The "Ask and Respond" culture in KM

Ask (always) This article was making the rounds yesterday via Twitter. It is a really interesting article from McKinsey, which starts with the observation that, in Intelligence groups in the USA, "the single strongest predictor of group effectiveness was the amount of help that analysts gave to each other".

The article goes on to discuss this culture, and draws on several studies to conclude that "Across these diverse contexts, organizations benefit when employees freely contribute their knowledge and skills to others". The authors go on to talk about a Giver culture, where knowledge is freely shared, and a Taker culture, where it isn't*. Taker cultures often dominate in organisations, through overt or hidden forms of internal competition, even though Giver cultures are significantly more successful in business terms. The article talks about how Giver culture can be introduced, rewarded, and modelled by leadership.
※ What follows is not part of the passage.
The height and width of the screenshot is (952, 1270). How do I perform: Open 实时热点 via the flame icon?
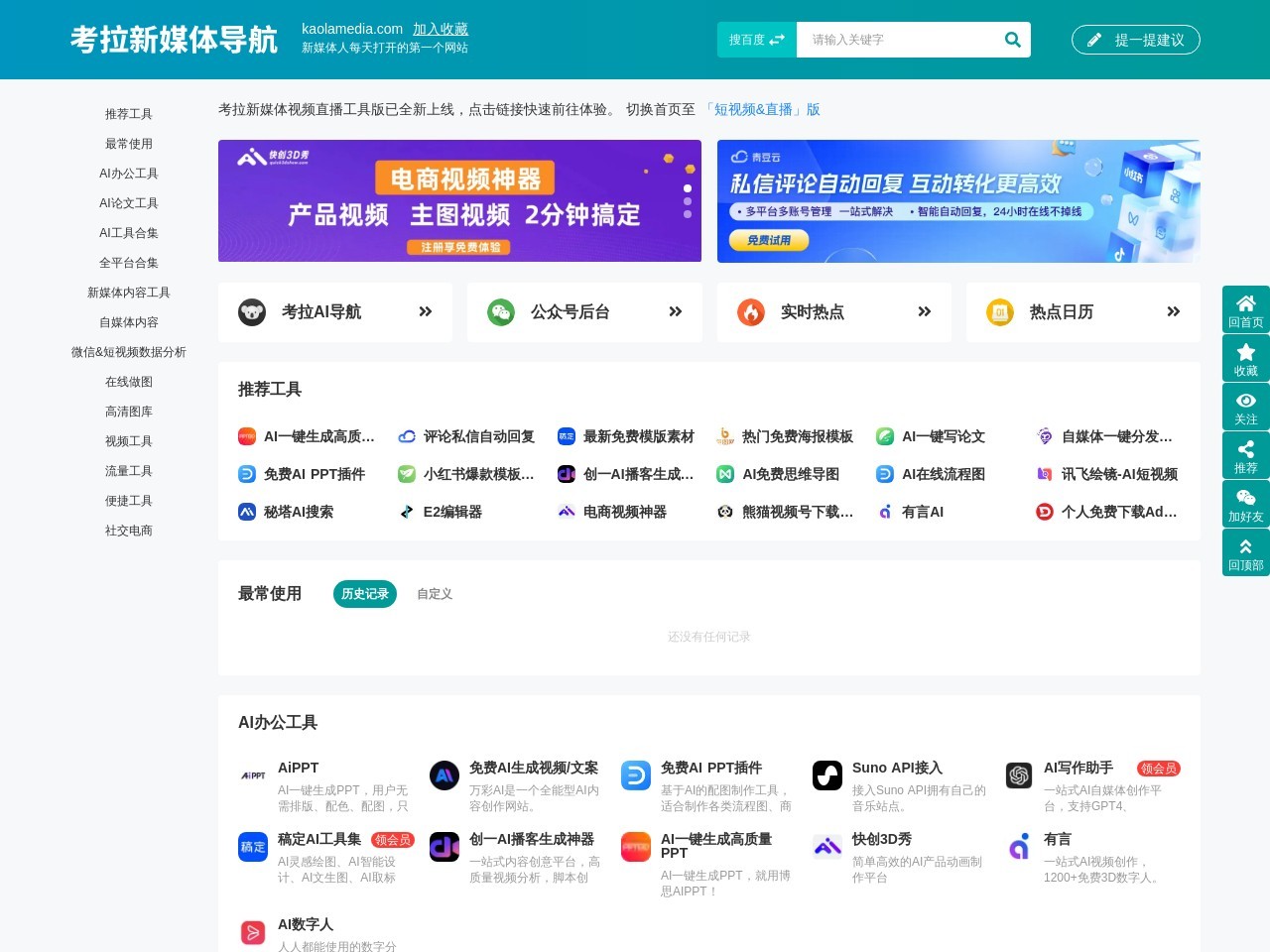tap(751, 311)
However a little deeper in the article, we find that Giving (exchange of knowledge) is not a cultural norm in itself, it is a response to something else.
"Giver cultures depend on employees making requests; otherwise, it’s difficult to figure out who needs help and what to give. In fact, studies reviewed by psychologists Stella Anderson and Larry Williams show that direct requests for help between colleagues drive 75 to 90 percent of all the help exchanged within organizations".
Giving is a Response to Asking.

What we see in the successful cultures, is a behaviour of Asking, which prompts a Giving/Helping response.
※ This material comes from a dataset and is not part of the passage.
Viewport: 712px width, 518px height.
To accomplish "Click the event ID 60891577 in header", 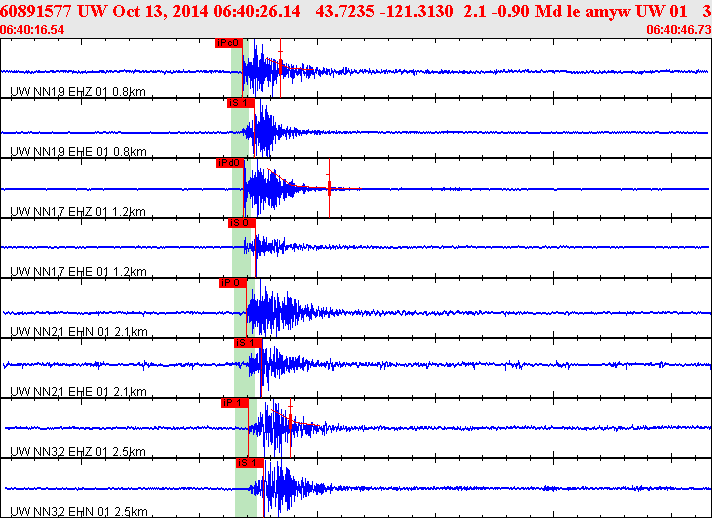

It is possible to develop an Asker culture - the article talks about an exercise called a Reciprocity Ring, which is a face to face version of the Question-driven communities of practice we see operating so successfully as part of mature knowledge management programs. Peer Assist is the archetypal Asker process, which always generates a Giver response. Many of the standard Knowledge Management interventions act as culture change agents in their own right to promote the behaviours of asking and of giving.
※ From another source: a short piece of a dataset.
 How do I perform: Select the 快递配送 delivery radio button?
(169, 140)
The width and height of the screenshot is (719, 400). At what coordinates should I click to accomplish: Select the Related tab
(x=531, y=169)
So if you are interested in creating a "culture of Knowledge Sharing" - a Giver culture, that "single strongest predictor of group effectiveness" - remember that Giving is (75% to 90% of the time) a response to Asking.
Try creating an Asker culture first (as I suggest in this video).

*I don't really like the terms "Giving" and "Taking" here - all exchange of knowledge requires a giver and a taker. The question is, what prompts and supports the interaction between the two, and who takes the first step.